Professor Visco, dice che di diseguaglianza non si occupa nessuno mentre il governo annuncia nuove misure contro la povertà.

“La povertà è solo un pezzo della diseguaglianza. Il centro del problema è un altro, è molto più robusto e pregnante. Nel manifesto c’è un’analisi di quello che è successo negli ultimi decenni in giro per il mondo, in particolare nei Paesi occidentali, dove le diseguaglianze si sono accentuate in maniera impressionante. C’è stata uno spostamento molto forte, 10-15 punti di reddito, dai salari ai profitti. All’interno dei redditi da lavoro c’è stata una polarizzazione fortissima a favore dei più ricchi, a spese delle classi medie, del lavoro dipendente. Questo ovviamente ha qualcosa a che vedere con il malessere sociale che c’è. I dati vengono spiegati, e poi c’è una serie di proposte, molte delle quali hanno a che vedere con l’assetto dell’economia globale, altre che possono essere declinate a livello nazionale, ma comunque c’è implicita una strategia di lotta contro questa situazione, che diventerà sempre più esplosiva. Prima o poi qualcuno dovrà occuparsene, anche se la corrente mainstream dell’economia tende a ignorarla perché ritiene che le diseguaglianze siano il risultato delle capacità di ognuno di avere quello che merita. Noi dimostriamo che non è così”.

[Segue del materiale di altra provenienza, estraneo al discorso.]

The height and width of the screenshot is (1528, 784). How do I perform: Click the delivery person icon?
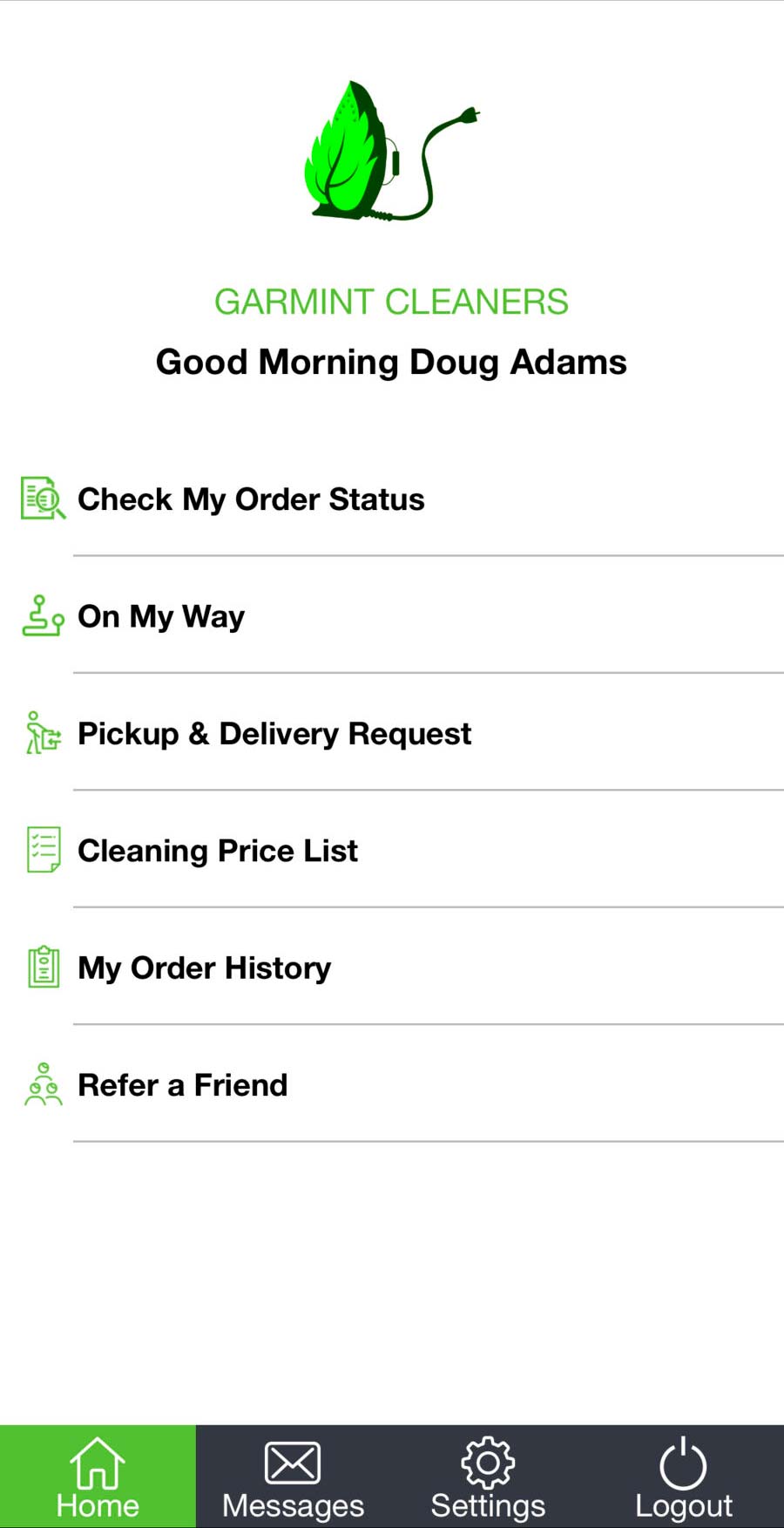point(43,733)
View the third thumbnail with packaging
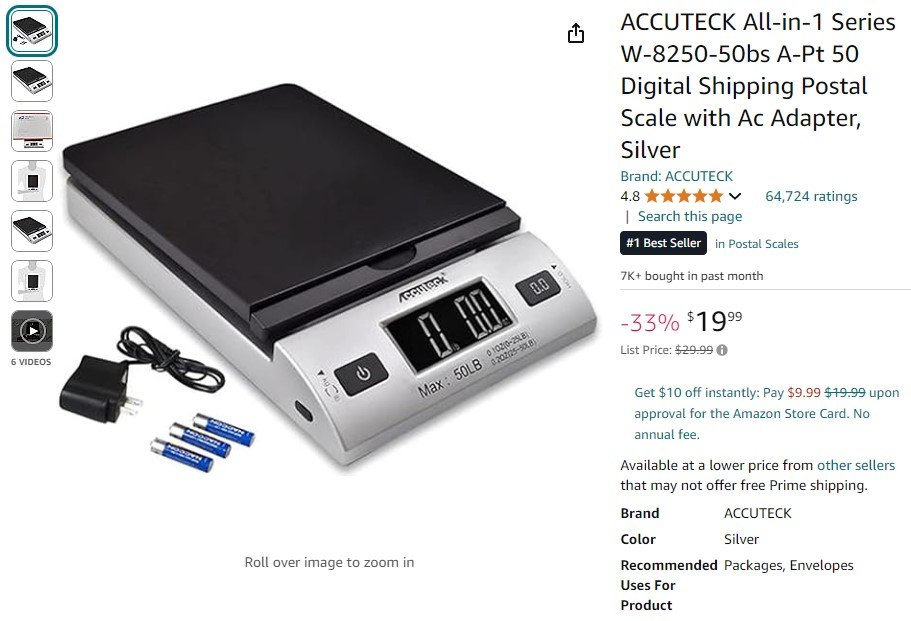The height and width of the screenshot is (621, 911). [32, 131]
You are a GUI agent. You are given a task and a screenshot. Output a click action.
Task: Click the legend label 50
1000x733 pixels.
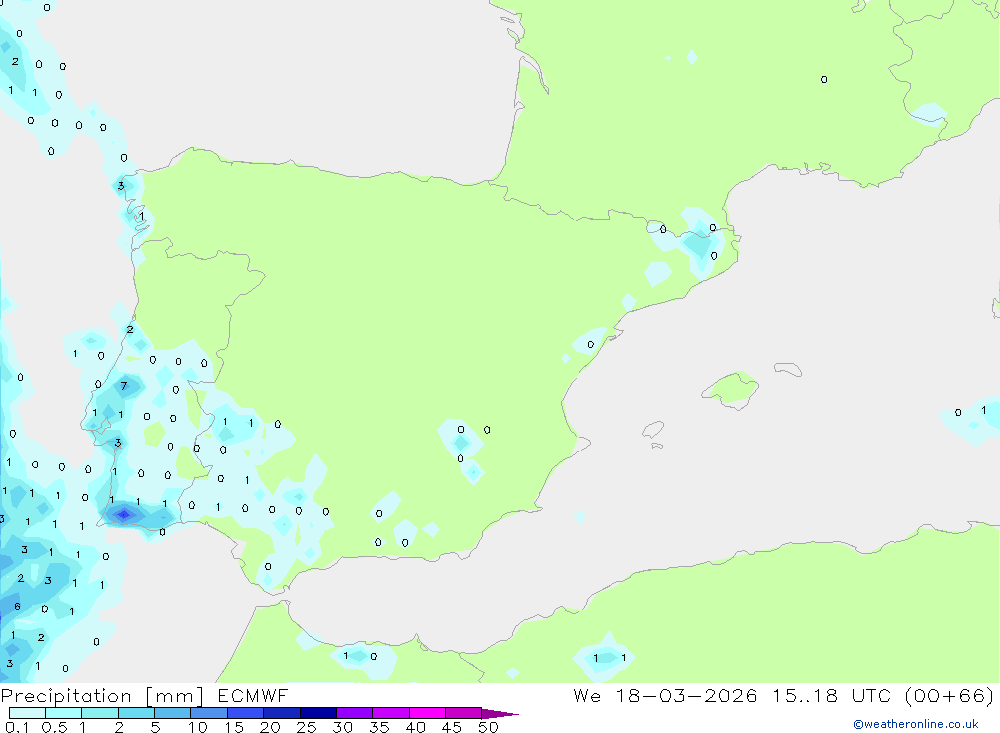[488, 727]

Passando alle misure della legge di bilancio, una delle ultime indiscrezioni ripropone la voluntary disclosure sui contanti in Italia. C’è una parte del Pd che ritiene di dover affrontare questo tema in modo pragmatico, essendoci in Italia circa 180 miliardi chiusi nelle cassette. Lei è poco pragmatico?

“Sinceramente credo che la cosa sia stata già accantonata. Insomma, questi soldi da dove vengono? Lo sappiamo tutti: dall’economia della malavita, da corruzione e da evasione fiscale. Quindi c’è poco da essere pragmatici. L’anno passato ci fu il caso Corona, che bloccò l’operazione. Oggi questi vogliono spendere soldi, non ce li hanno, e quindi si inventano la qualunque. Evidente che una norma del genere non potrebbe mai essere votata da persone specchiate e per bene”.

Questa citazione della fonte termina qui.